We turned off Farm Road 1879 onto this dirt road for a mile...
...and arrived at our destination.
This is it. You park here. Nowhere else.
Essentially it is as the sign shows, a picnic area.
It is managed by the Forest Service and one can stay here for fourteen days.
We might just make the most of that.
Waddaya think Beans?
Looks good Dad. There’s no one here. Lets go explore.
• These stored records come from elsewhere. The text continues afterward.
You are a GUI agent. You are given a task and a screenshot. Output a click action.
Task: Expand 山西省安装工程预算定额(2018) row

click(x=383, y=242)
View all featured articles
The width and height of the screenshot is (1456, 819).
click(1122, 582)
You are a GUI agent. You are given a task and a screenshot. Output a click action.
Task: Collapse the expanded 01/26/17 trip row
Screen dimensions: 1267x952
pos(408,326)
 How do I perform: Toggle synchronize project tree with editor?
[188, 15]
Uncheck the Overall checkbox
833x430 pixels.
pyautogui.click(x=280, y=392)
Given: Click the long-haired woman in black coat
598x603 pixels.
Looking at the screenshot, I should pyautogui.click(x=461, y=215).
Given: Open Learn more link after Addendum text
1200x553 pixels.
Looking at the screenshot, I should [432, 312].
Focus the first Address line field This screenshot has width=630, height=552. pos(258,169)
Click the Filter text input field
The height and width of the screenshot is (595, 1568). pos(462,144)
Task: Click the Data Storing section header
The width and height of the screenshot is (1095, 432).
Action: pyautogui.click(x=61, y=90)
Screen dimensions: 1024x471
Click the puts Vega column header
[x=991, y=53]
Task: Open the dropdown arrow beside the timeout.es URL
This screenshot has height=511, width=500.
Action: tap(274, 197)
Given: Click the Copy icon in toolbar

Rita Blanca means ‘little white river’ in Spanish. Turning the natural prairie land into agricultural land eventually proved to be a costly mistake. Tilling the soil and removing the natural grasses of the plains is what created the infamous ‘dust bowl’ conditions of the 1930’s. The U.S. Government has slowly bought back unused abandoned farmland and restored the eroded soil to protect the grasslands.
7 comments:
Good to see you this morning...missed you yesterday. Or maybe you posted later than usual. Blanca means white...if I remember my Spanish. Rita is a conundrum to me. Great choices of dinner tables!
Yes, I forgot to trigger the ‘publish’ button for yesterday’s post and discovered so eight hours later. Sorry.
Last night, Tim and I watched a PBS special on how a dam on the Chehalis river has affected the salmon population. Whenever man tries to take control of nature, there is always some unintended consequences, it seems.
A chance to explore an area for a couple weeks sounds fun. Look forward to reading about it.
Hmm, that's some funny Spanish.
I thought so too but that is what was on wikipedia, although I see now I left ‘white’ out. Will fix that.
Good book on the Dustbowl.
The Worst Hard Time by Timothy Egan
Rio is river, but ria is the river mouth. The small rias feed into the rio. Blanca is white.